Task requirements.
Copy each line of the listing where the word "Time" can be found.
+ + + + +
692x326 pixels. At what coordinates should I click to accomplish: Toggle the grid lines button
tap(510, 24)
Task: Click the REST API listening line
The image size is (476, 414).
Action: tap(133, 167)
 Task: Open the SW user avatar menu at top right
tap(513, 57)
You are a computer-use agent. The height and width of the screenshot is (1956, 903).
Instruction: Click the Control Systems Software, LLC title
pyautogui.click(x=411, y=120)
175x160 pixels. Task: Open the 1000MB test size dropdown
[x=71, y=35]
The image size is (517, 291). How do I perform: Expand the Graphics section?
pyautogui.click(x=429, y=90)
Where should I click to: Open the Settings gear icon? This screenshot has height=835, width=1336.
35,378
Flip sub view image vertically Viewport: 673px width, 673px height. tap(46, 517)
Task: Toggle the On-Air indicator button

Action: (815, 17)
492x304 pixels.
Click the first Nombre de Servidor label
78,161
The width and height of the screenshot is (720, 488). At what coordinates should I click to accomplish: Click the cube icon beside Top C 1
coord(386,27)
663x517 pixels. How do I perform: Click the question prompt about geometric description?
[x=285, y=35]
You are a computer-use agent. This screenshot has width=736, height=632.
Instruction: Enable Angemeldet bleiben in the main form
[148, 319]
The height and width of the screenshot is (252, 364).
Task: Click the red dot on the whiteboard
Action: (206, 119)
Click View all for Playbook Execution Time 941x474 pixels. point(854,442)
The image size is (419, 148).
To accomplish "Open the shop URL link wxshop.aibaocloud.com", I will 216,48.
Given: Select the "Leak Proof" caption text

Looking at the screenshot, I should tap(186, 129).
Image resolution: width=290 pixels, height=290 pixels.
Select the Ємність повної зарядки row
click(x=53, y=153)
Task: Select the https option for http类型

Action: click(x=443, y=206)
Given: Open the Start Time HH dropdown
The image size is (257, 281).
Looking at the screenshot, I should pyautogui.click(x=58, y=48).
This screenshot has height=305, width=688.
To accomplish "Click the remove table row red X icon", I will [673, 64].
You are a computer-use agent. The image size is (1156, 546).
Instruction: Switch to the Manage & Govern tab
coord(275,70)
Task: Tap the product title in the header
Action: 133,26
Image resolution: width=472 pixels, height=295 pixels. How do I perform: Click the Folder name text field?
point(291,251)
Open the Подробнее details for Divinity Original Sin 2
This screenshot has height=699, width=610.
+ + + + +
Exercise response.
Click View all for Playbook Execution Time 941x474 pixels. point(854,442)
Given: Open the Start Time HH dropdown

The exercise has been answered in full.